Sunday, June 04, 2006

Mark Twain

January 30, 2006





"It usually takes me more than three weeks to prepare a good impromptu speech." ~Mark Twain

Who was Mark Twain? Mark Twain (1835-1910) was born Samuel Clemens, but wrote mostly under the pseudonym Mark Twain. His novel The Adventures of Huckleberry Finn is one of the greatest in American literature, but his prolific work met with both praise and criticism during his life.

Samuel Clemens worked at a variety of jobs: typesetter, riverboat pilot, miner and newspaper reporter, and served briefly in the Confederate army during the American War Between the States.
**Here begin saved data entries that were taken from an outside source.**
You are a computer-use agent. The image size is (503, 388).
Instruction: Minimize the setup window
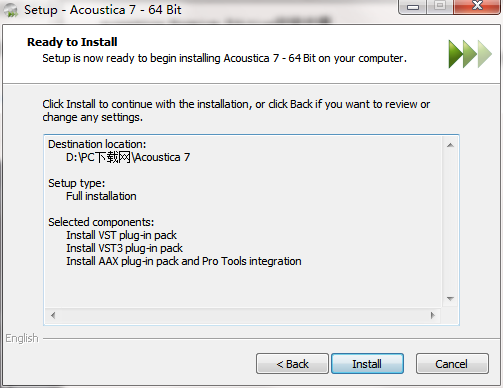(x=413, y=7)
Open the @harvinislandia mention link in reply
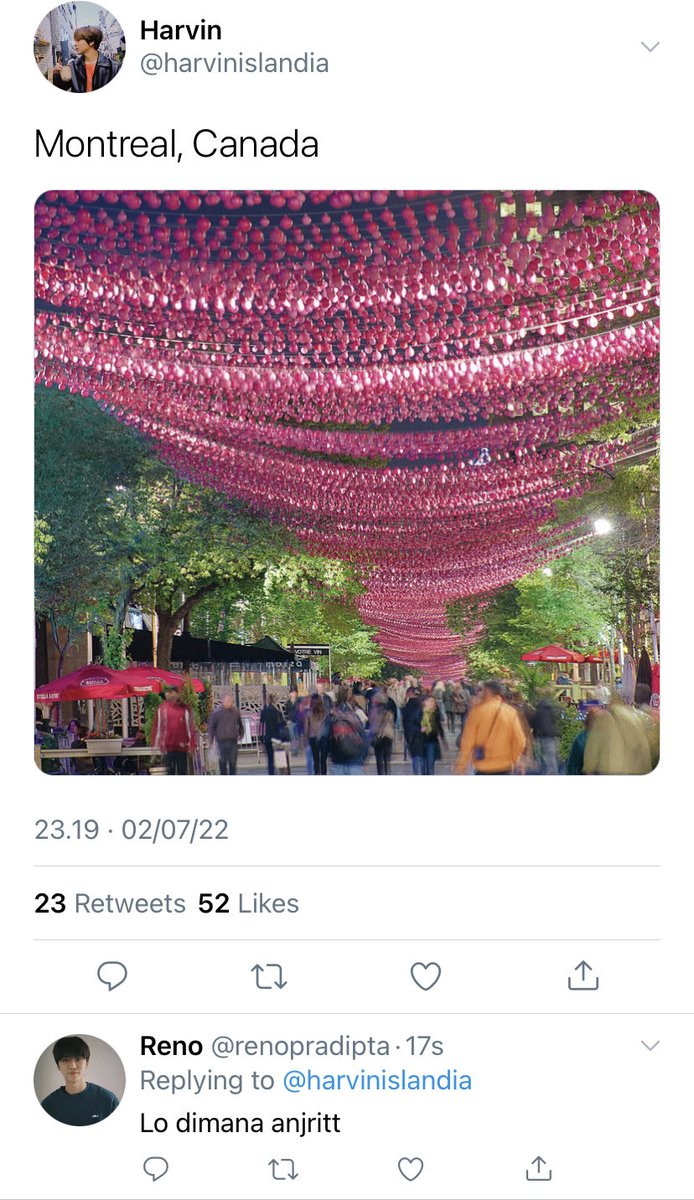Viewport: 694px width, 1200px height. [x=377, y=1081]
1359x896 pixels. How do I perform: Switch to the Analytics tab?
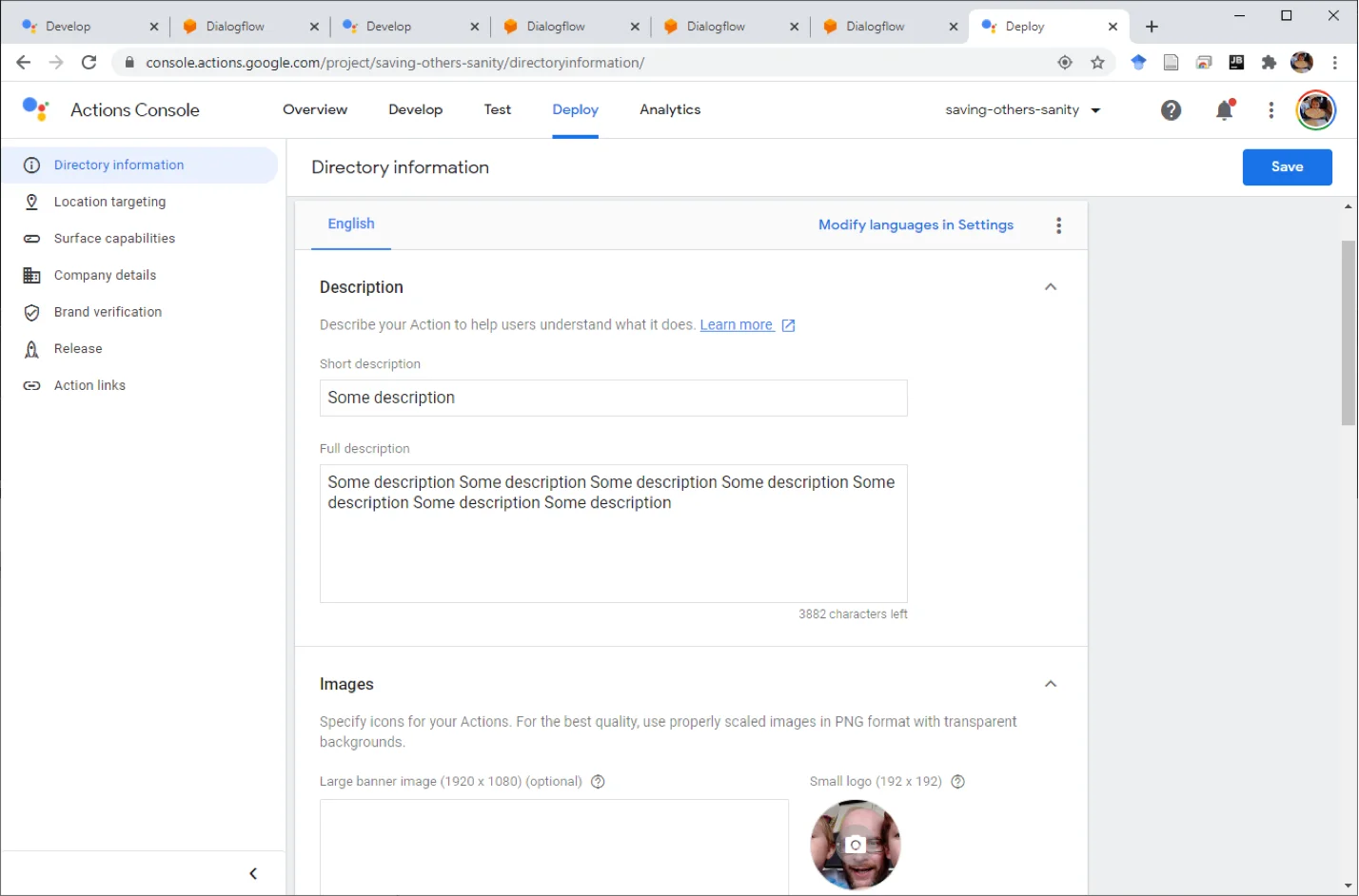point(670,110)
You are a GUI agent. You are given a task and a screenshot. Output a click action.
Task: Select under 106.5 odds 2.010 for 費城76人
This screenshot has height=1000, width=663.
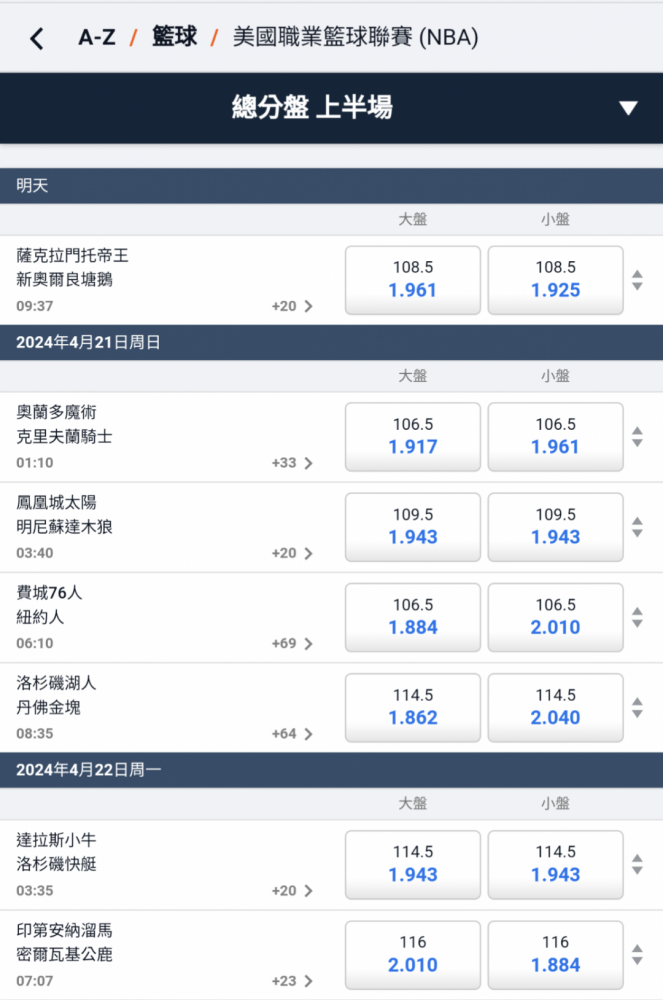(x=556, y=617)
As one critic noted, Twain "didn't like human beings much, except as targets for his scorn," and provided a long list of victims of Twain's misanthropic wit. It included nearly anyone inclined toward vanities of self-promotion: arrogant public officials, inept musicians, vain women, advocates of temperance, lecturers who pretended to have known Dickens, smart-talking two-year-olds, editors, officious train conductors, lynchers, book-pirating publishers, scientists who deduced too much from too little evidence, swindlers, and seducers of women. He was an earnest defender of blacks, Native Americans, and the poor.

In his later years Twain grew depressed, but his malicious wit remained sharp. Despite playing a positive role in the lives of such luminaries as Helen Keller and Booker T. Washington, he grew more mean spirited and pessimistic after the deaths of his wife and 3 of his 4 children, and his health began to fail. He wrote in 1909, "I came in with Halley's Comet in 1835. It is coming again next year, and I expect to go out with it."